*** Begin section ***

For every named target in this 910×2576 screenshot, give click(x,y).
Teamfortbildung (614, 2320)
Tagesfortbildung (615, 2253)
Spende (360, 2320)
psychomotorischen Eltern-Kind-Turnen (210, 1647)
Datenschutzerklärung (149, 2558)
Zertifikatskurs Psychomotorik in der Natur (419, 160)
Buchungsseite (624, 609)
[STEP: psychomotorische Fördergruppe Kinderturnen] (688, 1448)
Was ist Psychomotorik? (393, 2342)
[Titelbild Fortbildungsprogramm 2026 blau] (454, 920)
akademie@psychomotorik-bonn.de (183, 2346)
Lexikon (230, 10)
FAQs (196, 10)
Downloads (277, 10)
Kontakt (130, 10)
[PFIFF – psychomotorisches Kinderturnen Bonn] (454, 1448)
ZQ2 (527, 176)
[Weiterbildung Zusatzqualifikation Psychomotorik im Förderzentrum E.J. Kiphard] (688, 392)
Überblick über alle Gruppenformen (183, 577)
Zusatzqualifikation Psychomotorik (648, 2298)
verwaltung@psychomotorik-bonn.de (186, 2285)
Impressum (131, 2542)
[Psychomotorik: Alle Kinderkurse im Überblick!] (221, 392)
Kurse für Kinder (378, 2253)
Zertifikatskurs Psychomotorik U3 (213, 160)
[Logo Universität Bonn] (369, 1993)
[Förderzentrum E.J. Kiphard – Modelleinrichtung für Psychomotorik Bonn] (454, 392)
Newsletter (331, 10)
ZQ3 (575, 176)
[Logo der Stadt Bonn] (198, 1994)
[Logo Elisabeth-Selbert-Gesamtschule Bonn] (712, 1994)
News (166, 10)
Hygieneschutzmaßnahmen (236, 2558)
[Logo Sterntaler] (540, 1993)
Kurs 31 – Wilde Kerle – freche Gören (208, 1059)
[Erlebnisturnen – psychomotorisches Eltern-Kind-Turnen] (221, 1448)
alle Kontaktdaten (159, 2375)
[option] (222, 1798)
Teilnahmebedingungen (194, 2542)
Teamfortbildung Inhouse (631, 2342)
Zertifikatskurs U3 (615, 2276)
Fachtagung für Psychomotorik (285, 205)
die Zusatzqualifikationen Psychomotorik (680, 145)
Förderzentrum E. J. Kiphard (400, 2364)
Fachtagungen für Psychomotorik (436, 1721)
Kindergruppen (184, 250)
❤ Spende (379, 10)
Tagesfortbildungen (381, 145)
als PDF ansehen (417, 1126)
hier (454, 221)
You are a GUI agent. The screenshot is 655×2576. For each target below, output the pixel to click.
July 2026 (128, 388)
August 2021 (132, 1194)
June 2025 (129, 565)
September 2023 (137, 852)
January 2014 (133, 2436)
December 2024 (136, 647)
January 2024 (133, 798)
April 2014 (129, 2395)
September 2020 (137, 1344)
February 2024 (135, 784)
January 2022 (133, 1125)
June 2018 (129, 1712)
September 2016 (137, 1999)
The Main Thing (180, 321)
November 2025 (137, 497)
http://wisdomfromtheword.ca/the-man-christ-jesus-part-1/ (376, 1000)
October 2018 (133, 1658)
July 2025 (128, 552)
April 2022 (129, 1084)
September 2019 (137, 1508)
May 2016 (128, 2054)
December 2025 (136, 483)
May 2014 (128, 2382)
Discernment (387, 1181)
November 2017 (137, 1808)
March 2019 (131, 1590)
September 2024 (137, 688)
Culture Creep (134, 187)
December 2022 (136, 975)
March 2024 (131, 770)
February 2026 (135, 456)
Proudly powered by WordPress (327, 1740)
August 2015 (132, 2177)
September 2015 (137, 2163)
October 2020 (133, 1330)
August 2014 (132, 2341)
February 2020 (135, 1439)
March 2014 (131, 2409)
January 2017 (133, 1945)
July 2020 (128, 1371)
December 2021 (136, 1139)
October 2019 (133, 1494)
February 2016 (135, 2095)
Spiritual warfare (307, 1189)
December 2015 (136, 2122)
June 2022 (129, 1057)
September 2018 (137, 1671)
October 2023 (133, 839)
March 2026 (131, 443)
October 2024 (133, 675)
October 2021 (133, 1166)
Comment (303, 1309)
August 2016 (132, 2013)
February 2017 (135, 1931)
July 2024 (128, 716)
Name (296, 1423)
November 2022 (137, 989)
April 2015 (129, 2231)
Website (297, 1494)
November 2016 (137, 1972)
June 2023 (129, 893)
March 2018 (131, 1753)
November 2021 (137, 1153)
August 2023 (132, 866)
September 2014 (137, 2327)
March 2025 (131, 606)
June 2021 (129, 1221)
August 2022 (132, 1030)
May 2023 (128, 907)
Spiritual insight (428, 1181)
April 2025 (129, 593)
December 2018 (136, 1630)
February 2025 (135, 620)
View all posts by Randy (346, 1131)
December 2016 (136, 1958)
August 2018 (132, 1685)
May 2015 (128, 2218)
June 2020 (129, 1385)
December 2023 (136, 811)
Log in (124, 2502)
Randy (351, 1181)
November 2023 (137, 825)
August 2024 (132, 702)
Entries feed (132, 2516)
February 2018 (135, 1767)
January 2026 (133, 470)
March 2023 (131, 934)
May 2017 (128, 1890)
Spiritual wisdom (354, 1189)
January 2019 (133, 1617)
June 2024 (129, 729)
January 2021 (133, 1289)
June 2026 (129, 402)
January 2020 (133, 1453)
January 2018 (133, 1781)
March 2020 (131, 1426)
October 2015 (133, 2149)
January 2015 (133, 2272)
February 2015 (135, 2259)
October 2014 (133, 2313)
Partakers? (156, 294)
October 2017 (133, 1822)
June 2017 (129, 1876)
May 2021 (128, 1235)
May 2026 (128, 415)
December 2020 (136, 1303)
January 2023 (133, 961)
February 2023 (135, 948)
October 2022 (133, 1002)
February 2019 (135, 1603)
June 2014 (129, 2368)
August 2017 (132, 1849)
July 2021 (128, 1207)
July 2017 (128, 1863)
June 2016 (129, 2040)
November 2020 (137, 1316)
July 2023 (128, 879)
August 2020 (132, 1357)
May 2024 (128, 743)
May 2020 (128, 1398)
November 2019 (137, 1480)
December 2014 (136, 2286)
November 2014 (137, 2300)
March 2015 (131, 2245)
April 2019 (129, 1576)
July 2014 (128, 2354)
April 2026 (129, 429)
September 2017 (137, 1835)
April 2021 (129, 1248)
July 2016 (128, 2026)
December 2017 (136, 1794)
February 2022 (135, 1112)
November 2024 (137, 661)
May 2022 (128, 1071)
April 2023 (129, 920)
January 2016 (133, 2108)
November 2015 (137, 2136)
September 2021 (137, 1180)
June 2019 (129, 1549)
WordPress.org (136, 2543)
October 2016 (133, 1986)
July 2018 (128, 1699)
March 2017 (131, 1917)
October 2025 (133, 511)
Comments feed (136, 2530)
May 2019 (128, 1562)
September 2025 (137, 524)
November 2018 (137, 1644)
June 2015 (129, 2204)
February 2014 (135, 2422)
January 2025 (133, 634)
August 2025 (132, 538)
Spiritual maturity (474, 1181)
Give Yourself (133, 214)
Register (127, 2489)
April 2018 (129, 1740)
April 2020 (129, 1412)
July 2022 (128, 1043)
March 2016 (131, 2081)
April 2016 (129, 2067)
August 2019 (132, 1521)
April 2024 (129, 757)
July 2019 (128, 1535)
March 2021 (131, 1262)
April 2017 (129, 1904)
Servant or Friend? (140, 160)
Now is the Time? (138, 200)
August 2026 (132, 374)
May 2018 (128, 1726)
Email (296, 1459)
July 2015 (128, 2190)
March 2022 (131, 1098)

*** End section ***

● **What is being asked**
Give every line of the listing again. Keep each one exact.

● **Response below**
For every named target in this 910×2576 screenshot, give click(x,y).
Teamfortbildung (614, 2320)
Tagesfortbildung (615, 2253)
Spende (360, 2320)
psychomotorischen Eltern-Kind-Turnen (210, 1647)
Datenschutzerklärung (149, 2558)
Zertifikatskurs Psychomotorik in der Natur (419, 160)
Buchungsseite (624, 609)
[STEP: psychomotorische Fördergruppe Kinderturnen] (688, 1448)
Was ist Psychomotorik? (393, 2342)
[Titelbild Fortbildungsprogramm 2026 blau] (454, 920)
akademie@psychomotorik-bonn.de (183, 2346)
Lexikon (230, 10)
FAQs (196, 10)
Downloads (277, 10)
Kontakt (130, 10)
[PFIFF – psychomotorisches Kinderturnen Bonn] (454, 1448)
ZQ2 (527, 176)
[Weiterbildung Zusatzqualifikation Psychomotorik im Förderzentrum E.J. Kiphard] (688, 392)
Überblick über alle Gruppenformen (183, 577)
Zusatzqualifikation Psychomotorik (648, 2298)
verwaltung@psychomotorik-bonn.de (186, 2285)
Impressum (131, 2542)
[Psychomotorik: Alle Kinderkurse im Überblick!] (221, 392)
Kurse für Kinder (378, 2253)
Zertifikatskurs Psychomotorik U3 (213, 160)
[Logo Universität Bonn] (369, 1993)
[Förderzentrum E.J. Kiphard – Modelleinrichtung für Psychomotorik Bonn] (454, 392)
Newsletter (331, 10)
ZQ3 (575, 176)
[Logo der Stadt Bonn] (198, 1994)
[Logo Elisabeth-Selbert-Gesamtschule Bonn] (712, 1994)
News (166, 10)
Hygieneschutzmaßnahmen (236, 2558)
[Logo Sterntaler] (540, 1993)
Kurs 31 – Wilde Kerle – freche Gören (208, 1059)
[Erlebnisturnen – psychomotorisches Eltern-Kind-Turnen] (221, 1448)
alle Kontaktdaten (159, 2375)
[option] (222, 1798)
Teilnahmebedingungen (194, 2542)
Teamfortbildung Inhouse (631, 2342)
Zertifikatskurs U3 (615, 2276)
Fachtagung für Psychomotorik (285, 205)
die Zusatzqualifikationen Psychomotorik (680, 145)
Förderzentrum E. J. Kiphard (400, 2364)
Fachtagungen für Psychomotorik (436, 1721)
Kindergruppen (184, 250)
❤ Spende (379, 10)
Tagesfortbildungen (381, 145)
als PDF ansehen (417, 1126)
hier (454, 221)
You are a GUI agent. The screenshot is 655×2576. For each target below, output the pixel to click.
July 2026 (128, 388)
August 2021 (132, 1194)
June 2025 (129, 565)
September 2023 (137, 852)
January 2014 (133, 2436)
December 2024 (136, 647)
January 2024 (133, 798)
April 2014 (129, 2395)
September 2020 (137, 1344)
February 2024 (135, 784)
January 2022 (133, 1125)
June 2018 (129, 1712)
September 2016 (137, 1999)
The Main Thing (180, 321)
November 2025 (137, 497)
http://wisdomfromtheword.ca/the-man-christ-jesus-part-1/ (376, 1000)
October 2018 (133, 1658)
July 2025 (128, 552)
April 2022 (129, 1084)
September 2019 (137, 1508)
May 2016 (128, 2054)
December 2025 (136, 483)
May 2014 (128, 2382)
Discernment (387, 1181)
November 2017 (137, 1808)
March 2019 (131, 1590)
September 2024 (137, 688)
Culture Creep (134, 187)
December 2022 (136, 975)
March 2024 (131, 770)
February 2026 (135, 456)
Proudly powered by WordPress (327, 1740)
August 2015 (132, 2177)
September 2015 (137, 2163)
October 2020 (133, 1330)
August 2014 (132, 2341)
February 2020 (135, 1439)
March 2014 (131, 2409)
January 2017 (133, 1945)
July 2020 (128, 1371)
December 2021 (136, 1139)
October 2019 (133, 1494)
February 2016 (135, 2095)
Spiritual warfare (307, 1189)
December 2015 (136, 2122)
June 2022 (129, 1057)
September 2018 (137, 1671)
October 2023 (133, 839)
March 2026 (131, 443)
October 2024 (133, 675)
October 2021 (133, 1166)
Comment (303, 1309)
August 2016 (132, 2013)
February 2017 (135, 1931)
July 2024 (128, 716)
Name (296, 1423)
November 2022 (137, 989)
April 2015 (129, 2231)
Website (297, 1494)
November 2016 (137, 1972)
June 2023 (129, 893)
March 2018 (131, 1753)
November 2021 (137, 1153)
August 2023 (132, 866)
September 2014 (137, 2327)
March 2025 (131, 606)
June 2021 (129, 1221)
August 2022 (132, 1030)
May 2023 (128, 907)
Spiritual insight (428, 1181)
April 2025 (129, 593)
December 2018 (136, 1630)
February 2025 (135, 620)
View all posts by Randy (346, 1131)
December 2016 (136, 1958)
August 2018 (132, 1685)
May 2015 (128, 2218)
June 2020 (129, 1385)
December 2023 (136, 811)
Log in (124, 2502)
Randy (351, 1181)
November 2023 (137, 825)
August 2024 (132, 702)
Entries feed (132, 2516)
February 2018 (135, 1767)
January 2026 (133, 470)
March 2023 (131, 934)
May 2017 (128, 1890)
Spiritual wisdom (354, 1189)
January 2019 (133, 1617)
June 2024 (129, 729)
January 2021 (133, 1289)
June 2026 (129, 402)
January 2020 (133, 1453)
January 2018 (133, 1781)
March 2020 (131, 1426)
October 2015 (133, 2149)
January 2015 (133, 2272)
February 2015 (135, 2259)
October 2014 (133, 2313)
Partakers? (156, 294)
October 2017 (133, 1822)
June 2017 (129, 1876)
May 2021 (128, 1235)
May 2026 (128, 415)
December 2020 (136, 1303)
January 2023 (133, 961)
February 2023 (135, 948)
October 2022 (133, 1002)
February 2019 (135, 1603)
June 2014 (129, 2368)
August 2017 (132, 1849)
July 2021 (128, 1207)
July 2017 (128, 1863)
June 2016 (129, 2040)
November 2020 (137, 1316)
July 2023 (128, 879)
August 2020 (132, 1357)
May 2024 (128, 743)
May 2020 (128, 1398)
November 2019 (137, 1480)
December 2014 (136, 2286)
November 2014 (137, 2300)
March 2015 (131, 2245)
April 2019 (129, 1576)
July 2014 (128, 2354)
April 2026 (129, 429)
September 2017 (137, 1835)
April 2021 (129, 1248)
July 2016 (128, 2026)
December 2017 (136, 1794)
February 2022 (135, 1112)
November 2024 (137, 661)
May 2022 (128, 1071)
April 2023 (129, 920)
January 2016 (133, 2108)
November 2015 (137, 2136)
September 2021 (137, 1180)
June 2019 (129, 1549)
WordPress.org (136, 2543)
October 2016 (133, 1986)
July 2018 (128, 1699)
March 2017 (131, 1917)
October 2025 (133, 511)
Comments feed (136, 2530)
May 2019 (128, 1562)
September 2025 (137, 524)
November 2018 (137, 1644)
June 2015 (129, 2204)
February 2014 (135, 2422)
January 2025 (133, 634)
August 2025 (132, 538)
Spiritual maturity (474, 1181)
Give Yourself (133, 214)
Register (127, 2489)
April 2018 (129, 1740)
April 2020 (129, 1412)
July 2022 (128, 1043)
March 2016 (131, 2081)
April 2016 (129, 2067)
August 2019 (132, 1521)
April 2024 (129, 757)
July 2019 (128, 1535)
March 2021 (131, 1262)
April 2017 (129, 1904)
Servant or Friend? (140, 160)
Now is the Time? (138, 200)
August 2026 (132, 374)
May 2018 (128, 1726)
Email (296, 1459)
July 2015 (128, 2190)
March 2022 (131, 1098)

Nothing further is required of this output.